= Bṛhaddevatā =

Metrical Sanskrit work

The Bṛhaddevatā (बृहद्देवता), is a metrical Sanskrit work, traditionally ascribed to Shaunaka. It is an enlarged catalogue of the Rigvedic deities worshipped in the individual suktas (hymns) of the Rigveda. It also contains the myths and legends related to the composition of these suktas.

==Recensions==
The extant manuscripts of this text are found in two recensions, the shorter and the longer. The shorter recension contains 1091 verses, of which 18 verses are not found in the longer one. Similarly, the longer recension has 1206 verses, of which 133 verses are not found in the shorter recension. A modern British scholar, A. A. Macdonell concluded that the original size of the work was retained in the longer recension and that the shorter version was an abridgement of it. Macdonnell placed the text before 400 BCE. But, in 1979, a Japanese scholar, Muneo Tokunaga questioned all conclusions of Macdonnell. He assumed the existence of a series of three scribes, who successively interpolated material onto the "core" text.
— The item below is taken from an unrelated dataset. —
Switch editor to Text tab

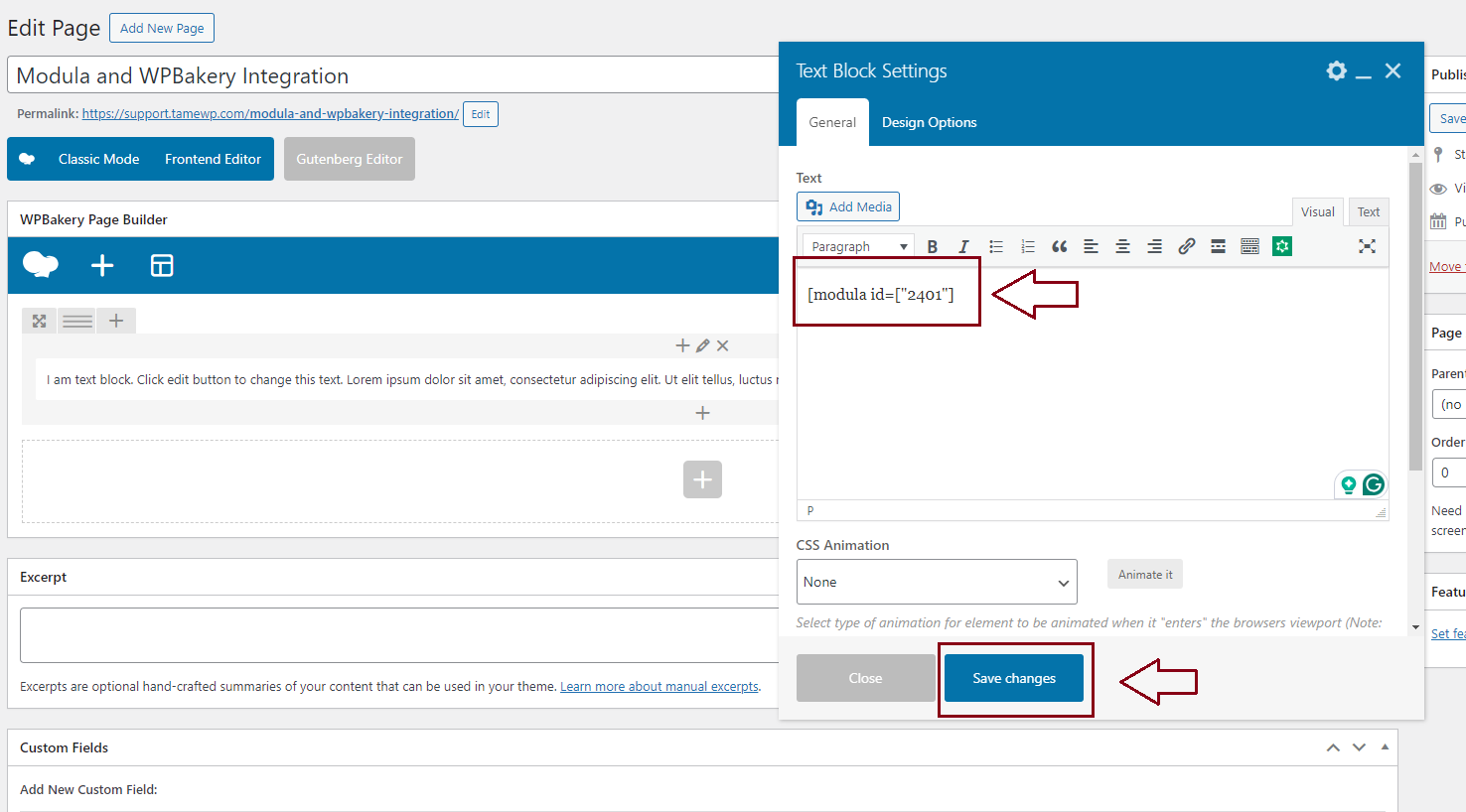tap(1368, 212)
According to him, this "core" text was Shaunaka's Devatanukramani, which is no longer extant. The first expanded version of the Brihaddevata was its shorter recension, which was composed between 1st-5th centuries CE and the second expanded version of the Brihaddevata was its longer recension, which was composed between 7th-11th centuries CE. This also explains its name, which could originally have been Brihaddevatanukramani (an expanded index of the deities).

Indologist Karel Werner puts its date of composition to 5th-century BCE.

Stephanie Jamison and Joel Brereton place the compilation of Śaunaka's works (including the Bṛhaddevatā and early anukramaṇīs) around the mid-first millennium BCE.

==Editions==
The first printed edition of this text was edited by Rajendralala Mitra. It was published by the Asiatic Society, Calcutta as a part of their Bibliotheca Indica series in 1892. According to A. A. Macdonell, this edition had a large number of misprints. It also consisted many impossible readings taken from incorrect manuscripts, omissions of lines, repetitions of lines and insertions of undoubtedly spurious lines. It was based on seven manuscripts. A. A. Macdonell produced a critical edition with an exhaustive introduction in English, seven appendices and a translation into English in two parts, published in 1904. This edition is based on nine manuscripts, as well as Rajendralala Mitra's edition. A new critical edition, by Muneo Tokunaga, of the text was published in 1997.

==Contents==
The work consists eight adhyayas (chapters), mostly written in Anuṣṭubh meter, though a number of verses are in Triṣṭubh meter also. Each adhyaya comprises about 30 vargas, each consisting of five verses. The text begins with a long introduction embracing the complete first adhyaya, and twenty-five vargas of the second. The main body of the text beginning from the twenty-sixth varga of the second adhyaya, for the most part, is concerned with stating the deities, in their successive order, for the hymns and stanzas of the Rigveda. It also comprises nearly forty legends, described to explain the circumstances under which the hymns they are concerned with were composed. These legends cover almost a quarter of the whole text. A number of these legends are historically connected to the Mahabharata.